> Text segment
+++++
The following are comments I have included below because I felt they were significant. I apologize but my voice recorder did not work so I have had to reconstruct the conversation from my brief notes.

Ron Huberman began by saying he sees ineffective teachers as central to CPS's problems, and to correct this he has now replaced many principals with stronger ones who are not afraid of dismissing those ineffective teachers. (There are 120 principals in the Chicago Public Schools.) He has deduced this as a solution because the great majority of ineffective teachers are to be found in the same schools, many at schools in the poorest neighborhoods.

Karen Lewis defended teachers and said removing an ineffective teacher is a process that takes no more than three months BUT the process may not be circumvented. She said Chicago schools are still stuck in a 19th century model. But the major problem that she sees with schools is underfunding, that those schools in the poorest neighborhoods receive the least money and have the greatest problems to overcome because there are no jobs, they are crime ridden, and they offer no promising vision for the students' future.

James Meeks observed that the radical changes CPS needs will not occur until we reclaim our schools, taking them away from the politicians; i.e., Mayor Daley and his appointed board. He supports the use of school vouchers so that children can have an opportunity to go to the school of their own choosing. That way they can select schools having programs that match their aptitudes and their interests, and avoid schools in neighborhoods that put them in harm's way.

Sister McCaughey was introduced as being successful in maintaining schools (Chicago's Catholic Schools) having records of little violence. She said that there are occasional problems between students but there is basically a peaceful atmosphere in her schools. She credits this to the schools' close ties to the children's families and that this cooperative effort is understood by the parents as a prerequisite for admission. She said although it is true that some very difficult children must be dismissed, this is also true for any Chicago Public School. She also pointedly credited early childhood education as being essential to having fewer problems in her schools.
+++++
> Listed entries
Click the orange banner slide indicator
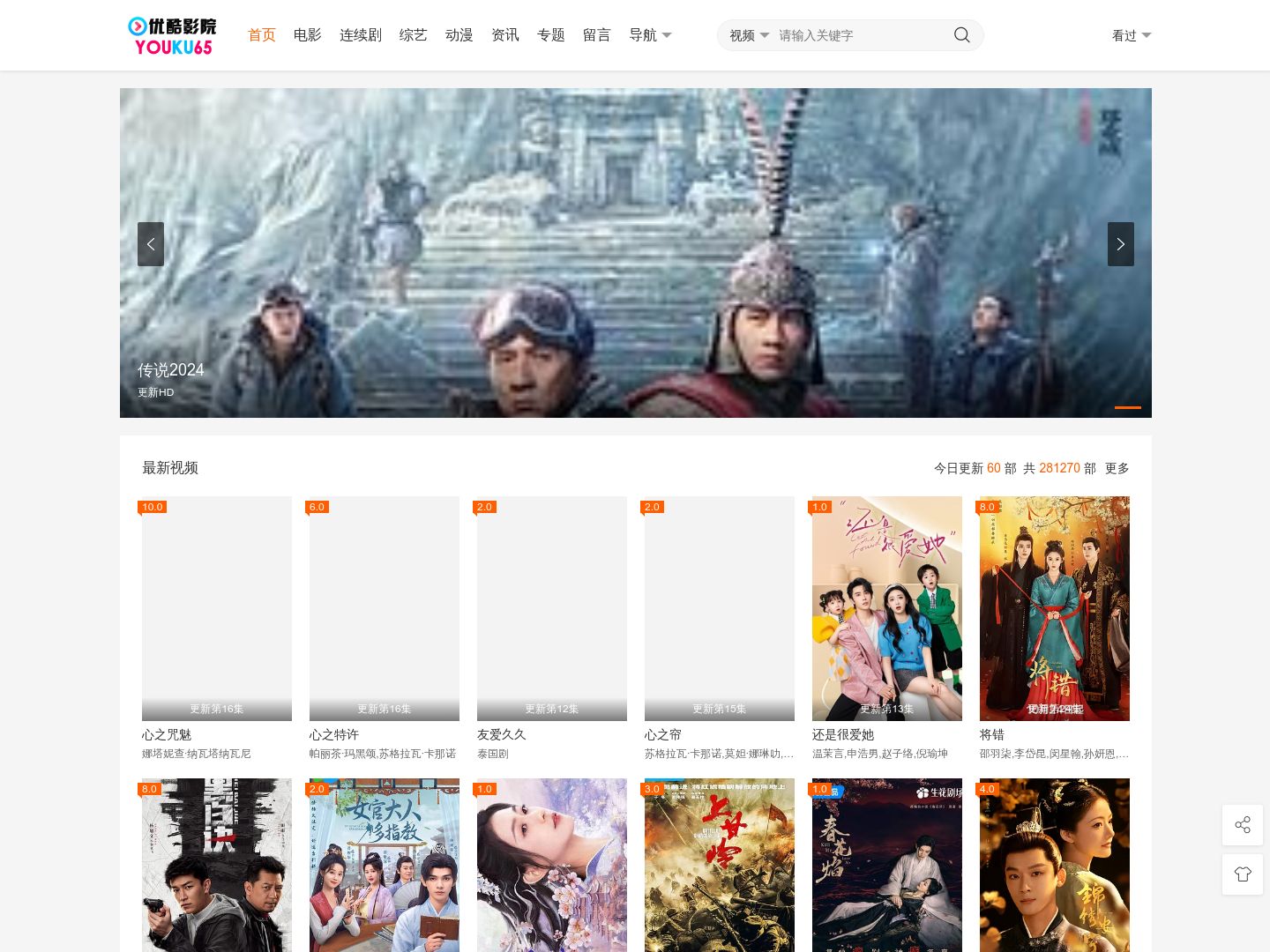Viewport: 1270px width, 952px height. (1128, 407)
+++++
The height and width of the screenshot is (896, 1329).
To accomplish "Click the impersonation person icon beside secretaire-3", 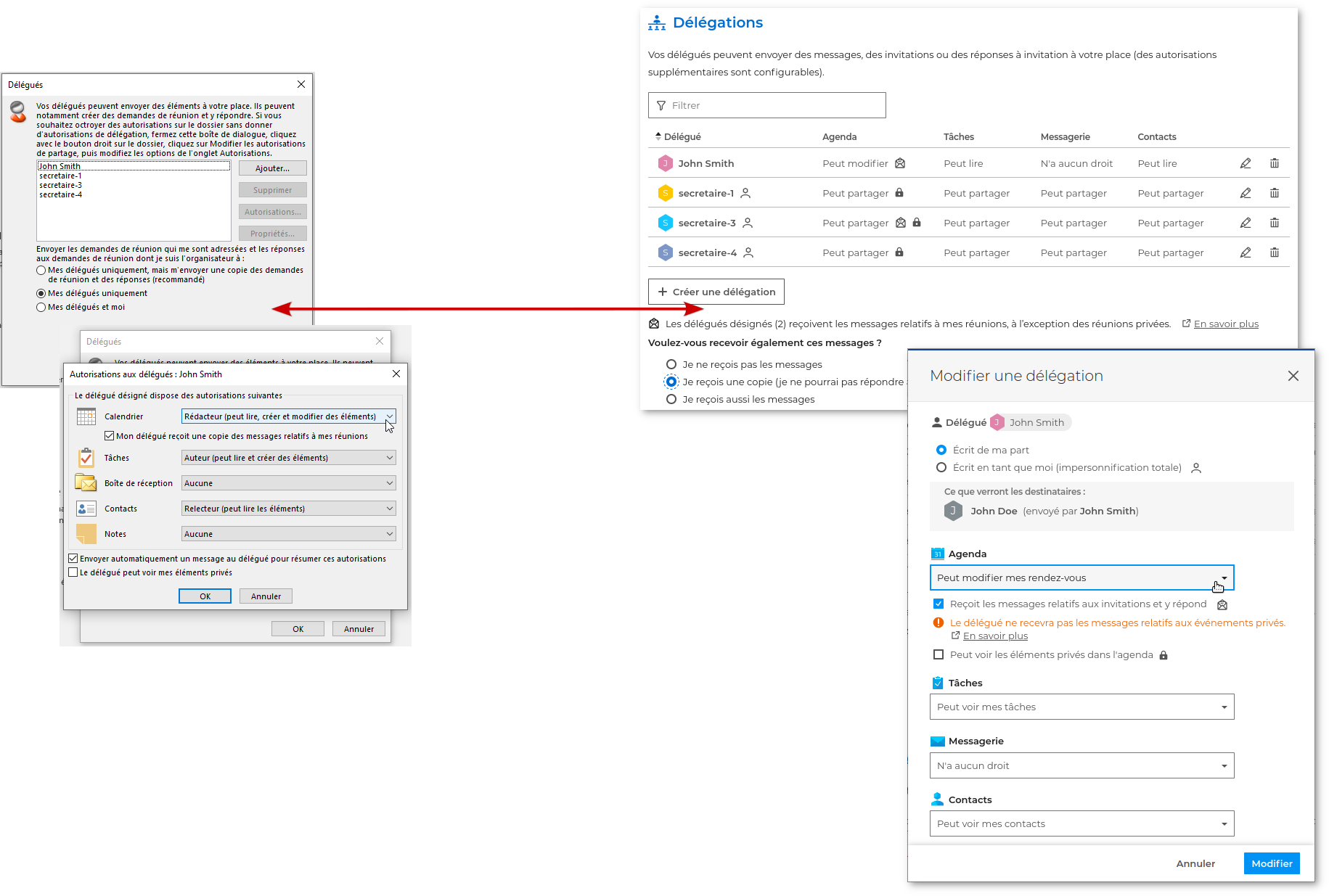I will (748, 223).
+++++
> Work instructions
**a.** Retype the passage from the Chicago schools discussion between "James Meeks observed" and "in harm's way.", inclusive.
**b.** Continue the account of the Chicago schools discussion from where it stops.

> Answers to the problems
**a.**
James Meeks observed that the radical changes CPS needs will not occur until we reclaim our schools, taking them away from the politicians; i.e., Mayor Daley and his appointed board. He supports the use of school vouchers so that children can have an opportunity to go to the school of their own choosing. That way they can select schools having programs that match their aptitudes and their interests, and avoid schools in neighborhoods that put them in harm's way.

**b.**
Harriet Meyer, probably the person we have to thank for Chicago's new childhood programs, was confronted with the idea that Chicago elementary teachers feel that local funding of these recently added preschool programs has taken money away from them. Meyer said that we are one of the few western nations that have not funded early childhood programs. She added that research shows that children having an early childhood education, even missing an effective elementary education can become effective adults. Without the early childhood education, any defective educational effort is apt to impair that adult's ability to function positively in society.

At the end of the meeting Ron Huberman stated “The school's culture has to be established by the teachers—not the kids.”

So true, sir. But build a school like the one in my neighborhood, one large enough to house 942 students, 84.5% living below the poverty line, one like Roberto Clemente. Look at the surrounding neighborhoods where they live, and the only obvious wealth seems to come from dealing drugs. By the time most of our boys reach Clemente, they are committed to a neighborhood gang for its power if not its drugs. The gangs have already taught them to be loyal and tough. So even though only half these students are boys, the neighborhood girls defer to them. A company of marines might be able to change their culture, but adults wanting them to read books and write papers... Get real! You are too late. Listen to Harriet Meyer: we have to get there first!